次はお辞儀の練習。貴族の階級によって、頭を下げる角度や時間、スカートの裾の持ち方まで、細かく決められている。
「国王陛下に対しては、最敬礼。背中は曲げず、腰から折るように。視線は、ご自分のつま先へ」
「第二王子殿下には、敬礼。少しだけ浅く、しかし敬意を込めて」
「そして、あなた様を蔑むであろうご令嬢方には、軽く会釈するだけで結構です。決して、卑屈になってはなりません。あなた様は、アイゼンベルク公爵閣下のお客人。その誇りを、忘れないでください」
マーサさんの言葉は、ただ作法を教えるだけでなく、私の精神的な支柱を築こうとしてくれていた。
私は汗を滲ませながら、何度も何度も練習を繰り返した。
最初は、アシュレイ様の前で失敗するのが恥ずかしくて、顔が熱くなるばかりだった。

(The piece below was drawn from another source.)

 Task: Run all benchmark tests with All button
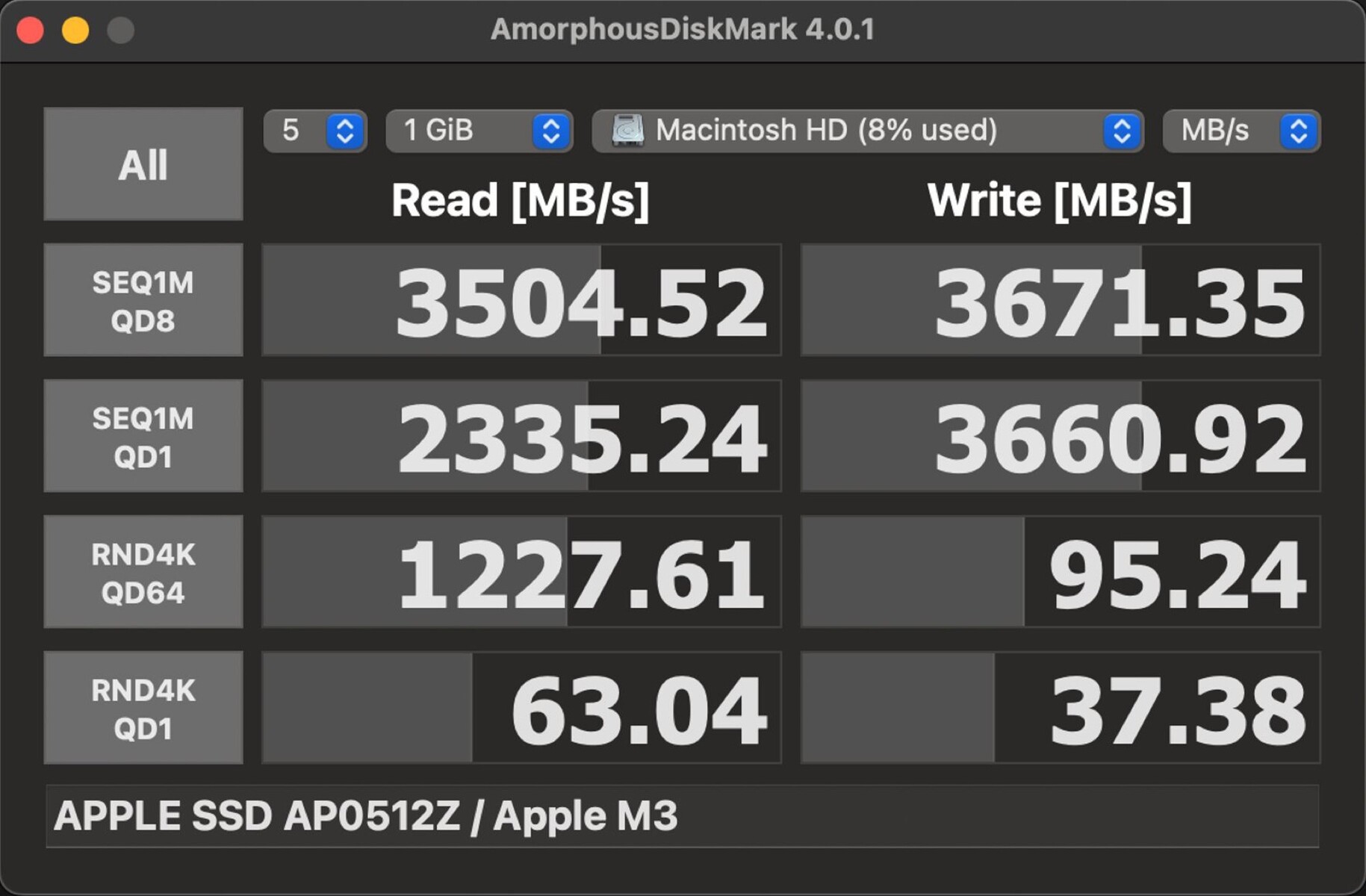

けれど、彼の視線が、決して私を嘲笑したり、見下したりするものではなく、ただひたすらに温かく、励ますようなものであることに気づいてからは、私の心は不思議と落ち着いていった。
彼は、私が努力する姿を、ただ信じて見守ってくれている。
その信頼に応えたい。その一心で、私は必死にマーサさんの教えを吸収していった。

驚いたことに、私は、自分が思っていた以上に、その作法を早く身につけることができた。
虐げられてきた日々の中で、私は常に人の顔色を窺い、相手が何を求めているのかを瞬時に察知する能力が、無意識のうちに研ぎ澄まされていたのかもしれない。マーサさんが求める完璧な動きを、私の身体はスポンジのように吸収していった。

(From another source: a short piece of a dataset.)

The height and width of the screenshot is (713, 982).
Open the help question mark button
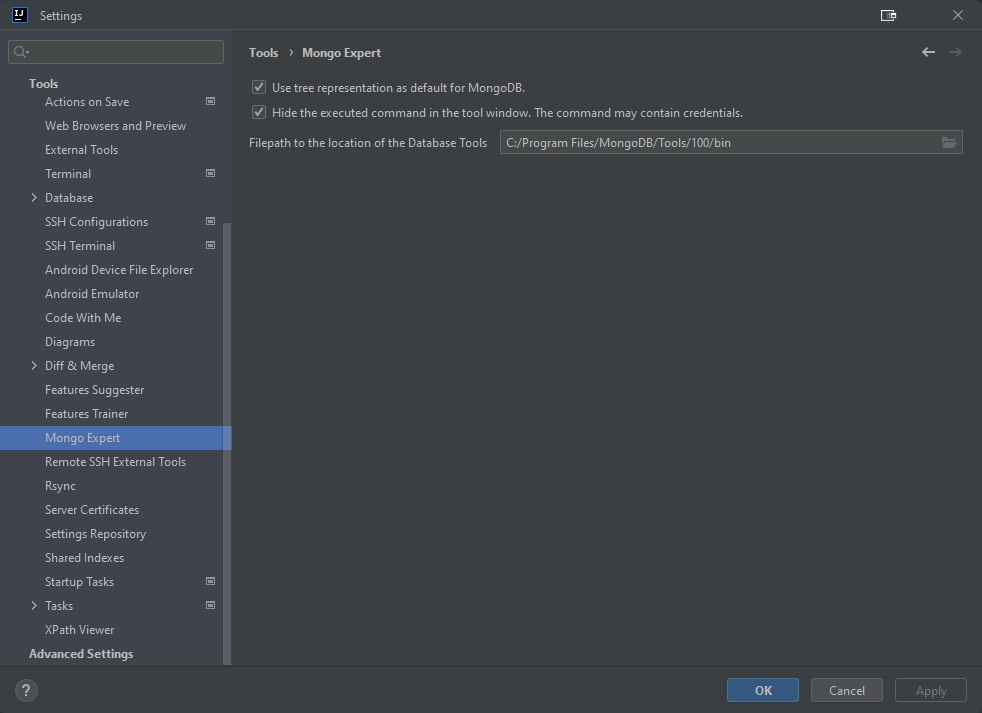pos(27,690)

数時間後には、私の立ち居振る舞いは、まるで別人のように洗練されていた。
音もなく滑るように歩き、水が流れるように優雅にお辞儀をする。その姿は、長年、厳しい教育を受けてきた高位の貴族令嬢と比べても、何ら遜色のないものだった。
「……素晴らしい」
玉座の椅子に座っていたアシュレイ様が、思わず感嘆の声を漏らした。
「まさか、これほど短時間で、完璧に習得するとは。君は、本当に私を驚かせてくれる」
その心からの賛辞に、私の頬は嬉しさで緩んだ。
特訓を終えたマーサさんも、満足げな、そして少しだけ寂しそうな顔で、私の前に立った。
「……リナリア様。もう、私が教えることは何もございません」
彼女はそう言うと、私の手を取り、その上に自分の手を重ねた。
「あとは、ご自分を信じるだけでございます。あなた様は、もはや誰にも蔑まれるような存在ではございません。堂々と、胸を張って、あの場所へお臨みください。このマーサ、そして屋敷の者一同、ここであなた様のご武運を、心よりお祈りしております」
その温かい言葉に、私の目にはうっすらと涙が浮かんだ。
「はい……! マーサさん、ありがとうございました」
私は、心からの感謝を込めて、深く、そして完璧なお辞儀をした。
それを見て、マーサさんは、そして玉座の椅子から立ち上がったアシュレイ様も、誇らしげに、そして優しく微笑んでくれた。

全ての準備は、整った。
外見も、作法も、そして何より、私の心も。
私はもう、かつての私ではない。
アシュレイ様の愛情を一身に受け、マーサさんの厳しい指導を乗り越え、そして何より、自分自身の力を信じることができる、新しい私。
私は、アシュレイ様と共に、玄関ホールへと向かった。
そこには、王宮へと向かうための、アイゼンベルク公爵家の紋章が輝く、壮麗な馬車が停まっていた。
アシュレイ様が、優雅に私に手を差し伸べる。
「行こうか、リナリア。君の舞台へ」
「はい、アシュレイ様」
私は、その手を、迷いなく、しっかりと握った。
馬車が、ゆっくりと動き出す。
その先にあるのが、どんな困難な道のりであろうとも、もう何も怖くはない。
私の隣には、世界で一番頼りになるパートナーがいてくれるのだから。